§ **Extract provided**:
====
A year passed, I went to my family doctor again and she asked if I got checked. I told her what happened, and she said, ‘I didn’t say mammogram,’ and she circled and highlighted the word ultrasound. That’s how oblivious and uneducated I was about breast cancer. I didn’t even know you could do a breast ultrasound. And that’s when I showed my mom the referral paper and we went to a private clinic to get checked immediately. The ultrasound results were immediately suspicious, so they made me come back the next day for a biopsy and then one test led to another… and I was told I had stage two breast cancer – at 24 years old. So, I went through a treatment plan: chemo, mastectomy and then radiation.

Treatment: I knew nothing about chemotherapy, nothing about what a mastectomy was, nothing about radiation – I was really just taking it one day at a time. Not knowing much about cancer, I was just going with the flow. I thought, ‘well okay, this is my fight.’ I love sports and that’s how I saw it, almost like a tournament. You have to go one game at a time until you reach the finish line. And that was my mentality. I completed all treatments and had a total mastectomy so the whole affected area was removed, and I crossed that finish line in 2014. I was ‘cancer free.’ I was thrilled.

I celebrated. I did everything I wanted to do. I travelled, I wrote an e-book about going through chemotherapy for younger women because I felt there was hardly any information out there they could relate to. I got involved. I documented and shared my entire cancer journey online in blog posts and videos. I joined social media campaigns to get women of all ages to start doing self-exams at the first of every month. I helped raise hundreds of thousands of dollars for cancer research by running the 5k Run for the Cure for the past four years. I just wanted to do whatever I could to raise awareness, give back and live my dreams – which is where The Nalie Show came from.

I’ve always wanted my own talk show. I just wanted to show that everyone, from every walk of life, is going through their own battles and we need to live life to the fullest. We need to be grateful for life and focus on the great things we have instead of complaining about the things we don’t. I just wanted to prove to people that we all have struggles, but we can overcome them if we change our perspective and seize the beauty in our battles.
====
(Pixel coordinate grounding data)
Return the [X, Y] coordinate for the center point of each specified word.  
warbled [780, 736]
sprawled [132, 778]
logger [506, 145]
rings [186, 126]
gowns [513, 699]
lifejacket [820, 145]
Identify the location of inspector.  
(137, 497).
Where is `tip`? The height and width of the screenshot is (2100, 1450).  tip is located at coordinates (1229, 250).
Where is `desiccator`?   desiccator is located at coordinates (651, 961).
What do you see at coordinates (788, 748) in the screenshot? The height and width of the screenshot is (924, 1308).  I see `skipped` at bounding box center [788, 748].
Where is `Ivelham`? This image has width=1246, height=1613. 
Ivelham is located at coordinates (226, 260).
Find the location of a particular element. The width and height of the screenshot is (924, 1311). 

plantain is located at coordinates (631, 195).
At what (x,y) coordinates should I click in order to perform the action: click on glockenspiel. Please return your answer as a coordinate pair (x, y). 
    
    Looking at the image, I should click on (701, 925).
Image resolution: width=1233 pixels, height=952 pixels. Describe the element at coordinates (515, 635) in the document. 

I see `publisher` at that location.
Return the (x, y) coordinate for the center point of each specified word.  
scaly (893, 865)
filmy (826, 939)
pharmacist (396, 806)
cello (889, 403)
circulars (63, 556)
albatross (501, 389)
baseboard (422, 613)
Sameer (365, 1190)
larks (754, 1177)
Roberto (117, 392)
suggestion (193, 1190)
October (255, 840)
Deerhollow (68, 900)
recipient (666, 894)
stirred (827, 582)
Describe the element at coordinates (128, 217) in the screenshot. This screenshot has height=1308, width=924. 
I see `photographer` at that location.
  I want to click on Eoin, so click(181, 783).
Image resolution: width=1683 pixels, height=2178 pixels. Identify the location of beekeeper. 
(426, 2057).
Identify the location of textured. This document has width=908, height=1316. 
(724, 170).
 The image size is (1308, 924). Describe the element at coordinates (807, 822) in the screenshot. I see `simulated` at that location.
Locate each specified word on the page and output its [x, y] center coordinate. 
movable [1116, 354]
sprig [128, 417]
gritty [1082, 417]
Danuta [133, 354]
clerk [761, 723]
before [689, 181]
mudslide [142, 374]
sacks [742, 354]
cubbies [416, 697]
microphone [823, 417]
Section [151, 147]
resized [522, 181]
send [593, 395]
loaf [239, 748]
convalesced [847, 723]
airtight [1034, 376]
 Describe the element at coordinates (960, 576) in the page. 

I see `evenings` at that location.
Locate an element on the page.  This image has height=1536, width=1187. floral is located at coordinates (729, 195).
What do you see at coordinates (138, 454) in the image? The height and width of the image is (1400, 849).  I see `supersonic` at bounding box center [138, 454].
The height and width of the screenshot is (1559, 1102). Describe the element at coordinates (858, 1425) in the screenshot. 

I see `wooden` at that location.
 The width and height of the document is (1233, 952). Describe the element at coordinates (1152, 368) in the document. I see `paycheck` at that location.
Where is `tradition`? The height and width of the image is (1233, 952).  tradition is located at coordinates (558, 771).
====
§ **Explore the material**:
a – Summarize the breast cancer account in two sentences.
b – Please pick up the breast cancer account after its final sentence and carry it forward.
The listing is separate material and has no connection to the breast cancer account.

§ **Solved tasks**:
a – After a family doctor made clear that an ultrasound, not a mammogram, was needed, the narrator was diagnosed with stage two breast cancer at 24 and went through chemo, a mastectomy and radiation, finishing treatment in 2014. Once cancer free, the narrator traveled, wrote an e-book on chemotherapy for younger women, shared the journey online, helped raise money for cancer research, and started The Nalie Show to show that everyone has battles that can be overcome by changing perspective.

b –
Diagnosis: So everything was going great and 2017 was supposed to be my lucky year; this is the year that all my dreams were going to come true. Then on January 6th I went to the emergency room – my boyfriend forced me to go – because I had this persistent dry cough that just wouldn’t go away. Again, I didn’t think anything of it – I was cancer free – it was three years later. I was training again, I was regaining my strength and my hair had grown back. I was sent for an x-ray and they found that my lungs were covered with little nodules everywhere. That’s when I was told, once again, that I had cancer, and it was metastatic.

Living with mBC: I had only seen the word metastatic on social posts commemorating women who had passed away. I thought my life was over. This was it. I was going to die at 28. One of the biggest things I’ve learned living with mBC is the huge perception gap in society, and even within the cancer community itself, between earlier stages breast cancer and metastatic breast cancer. They are not the same thing. They are two completely different cancers, journeys and mindsets. The beauty of sharing my initial journey online was that so many people reached out to me – people who have been battling metastatic cancer for the past 10 or 15 years.

To me that means there is hope, and I want to be the one who proves that. I’ve now done six rounds of chemo and have great results with my scans – my lungs were covered in nodules and now only have a few spots left. With the first diagnosis, I embraced life to the fullest. I’m still doing that, only now, it’s times a million.